= Beginning of Section =

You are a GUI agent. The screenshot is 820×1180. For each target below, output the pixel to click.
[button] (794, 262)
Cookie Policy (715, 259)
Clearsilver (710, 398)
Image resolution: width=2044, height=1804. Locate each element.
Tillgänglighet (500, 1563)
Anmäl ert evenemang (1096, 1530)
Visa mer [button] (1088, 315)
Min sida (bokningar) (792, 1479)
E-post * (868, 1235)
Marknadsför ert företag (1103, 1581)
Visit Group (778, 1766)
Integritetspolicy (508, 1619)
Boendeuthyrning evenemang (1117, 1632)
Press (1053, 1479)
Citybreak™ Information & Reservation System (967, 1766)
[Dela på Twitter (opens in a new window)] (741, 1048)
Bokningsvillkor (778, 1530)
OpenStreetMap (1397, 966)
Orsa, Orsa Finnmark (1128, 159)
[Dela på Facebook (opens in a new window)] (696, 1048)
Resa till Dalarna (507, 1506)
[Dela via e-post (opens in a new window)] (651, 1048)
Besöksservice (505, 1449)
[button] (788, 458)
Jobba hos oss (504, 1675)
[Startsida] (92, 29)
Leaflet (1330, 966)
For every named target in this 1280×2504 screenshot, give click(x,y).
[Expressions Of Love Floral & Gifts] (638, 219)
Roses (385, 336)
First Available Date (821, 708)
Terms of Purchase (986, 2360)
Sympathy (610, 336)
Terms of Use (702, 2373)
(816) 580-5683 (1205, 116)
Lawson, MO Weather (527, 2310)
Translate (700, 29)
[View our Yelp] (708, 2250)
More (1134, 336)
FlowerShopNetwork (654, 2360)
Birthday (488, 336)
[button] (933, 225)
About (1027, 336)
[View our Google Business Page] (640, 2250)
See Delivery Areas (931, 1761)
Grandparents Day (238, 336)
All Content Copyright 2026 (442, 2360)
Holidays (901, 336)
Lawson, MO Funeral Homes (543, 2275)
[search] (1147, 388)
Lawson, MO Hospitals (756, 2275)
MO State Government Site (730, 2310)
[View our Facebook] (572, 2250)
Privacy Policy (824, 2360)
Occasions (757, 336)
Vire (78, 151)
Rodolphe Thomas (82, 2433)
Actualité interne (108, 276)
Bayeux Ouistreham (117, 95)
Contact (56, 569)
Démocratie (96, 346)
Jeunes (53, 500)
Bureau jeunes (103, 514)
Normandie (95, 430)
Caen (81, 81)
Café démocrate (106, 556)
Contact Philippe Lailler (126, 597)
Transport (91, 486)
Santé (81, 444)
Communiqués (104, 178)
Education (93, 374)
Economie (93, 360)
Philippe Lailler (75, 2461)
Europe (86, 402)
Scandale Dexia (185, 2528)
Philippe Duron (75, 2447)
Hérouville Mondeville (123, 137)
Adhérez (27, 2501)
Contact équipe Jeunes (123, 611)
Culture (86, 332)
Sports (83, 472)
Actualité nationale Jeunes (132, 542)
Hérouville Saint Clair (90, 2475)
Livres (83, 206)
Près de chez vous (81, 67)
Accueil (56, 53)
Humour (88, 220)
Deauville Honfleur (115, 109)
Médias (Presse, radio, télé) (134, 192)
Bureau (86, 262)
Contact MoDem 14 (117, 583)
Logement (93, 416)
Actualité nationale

= End of Section =

PROBLEM TO WORK ON →
Reproduce each entry exactly, leaving out nothing.

SOLUTION FOR THIS TASK →
You are a GUI agent. The screenshot is 820×1180. For each target below, output the pixel to click.
[button] (794, 262)
Cookie Policy (715, 259)
Clearsilver (710, 398)
Image resolution: width=2044, height=1804. Locate each element.
Tillgänglighet (500, 1563)
Anmäl ert evenemang (1096, 1530)
Visa mer [button] (1088, 315)
Min sida (bokningar) (792, 1479)
E-post * (868, 1235)
Marknadsför ert företag (1103, 1581)
Visit Group (778, 1766)
Integritetspolicy (508, 1619)
Boendeuthyrning evenemang (1117, 1632)
Press (1053, 1479)
Citybreak™ Information & Reservation System (967, 1766)
[Dela på Twitter (opens in a new window)] (741, 1048)
Bokningsvillkor (778, 1530)
OpenStreetMap (1397, 966)
Orsa, Orsa Finnmark (1128, 159)
[Dela på Facebook (opens in a new window)] (696, 1048)
Resa till Dalarna (507, 1506)
[Dela via e-post (opens in a new window)] (651, 1048)
Besöksservice (505, 1449)
[button] (788, 458)
Jobba hos oss (504, 1675)
[Startsida] (92, 29)
Leaflet (1330, 966)
For every named target in this 1280×2504 screenshot, give click(x,y).
[Expressions Of Love Floral & Gifts] (638, 219)
Roses (385, 336)
First Available Date (821, 708)
Terms of Purchase (986, 2360)
Sympathy (610, 336)
Terms of Use (702, 2373)
(816) 580-5683 (1205, 116)
Lawson, MO Weather (527, 2310)
Translate (700, 29)
[View our Yelp] (708, 2250)
More (1134, 336)
FlowerShopNetwork (654, 2360)
Birthday (488, 336)
[button] (933, 225)
About (1027, 336)
[View our Google Business Page] (640, 2250)
See Delivery Areas (931, 1761)
Grandparents Day (238, 336)
All Content Copyright 2026 (442, 2360)
Holidays (901, 336)
Lawson, MO Funeral Homes (543, 2275)
[search] (1147, 388)
Lawson, MO Hospitals (756, 2275)
MO State Government Site (730, 2310)
[View our Facebook] (572, 2250)
Privacy Policy (824, 2360)
Occasions (757, 336)
Vire (78, 151)
Rodolphe Thomas (82, 2433)
Actualité interne (108, 276)
Bayeux Ouistreham (117, 95)
Contact (56, 569)
Démocratie (96, 346)
Jeunes (53, 500)
Bureau jeunes (103, 514)
Normandie (95, 430)
Caen (81, 81)
Café démocrate (106, 556)
Contact Philippe Lailler (126, 597)
Transport (91, 486)
Santé (81, 444)
Communiqués (104, 178)
Education (93, 374)
Economie (93, 360)
Philippe Lailler (75, 2461)
Europe (86, 402)
Scandale Dexia (185, 2528)
Philippe Duron (75, 2447)
Hérouville Mondeville (123, 137)
Adhérez (27, 2501)
Contact équipe Jeunes (123, 611)
Culture (86, 332)
Sports (83, 472)
Actualité nationale Jeunes (132, 542)
Hérouville Saint Clair (90, 2475)
Livres (83, 206)
Près de chez vous (81, 67)
Accueil (56, 53)
Humour (88, 220)
Deauville Honfleur (115, 109)
Médias (Presse, radio, télé) (134, 192)
Bureau (86, 262)
Contact MoDem 14 (117, 583)
Logement (93, 416)
Actualité nationale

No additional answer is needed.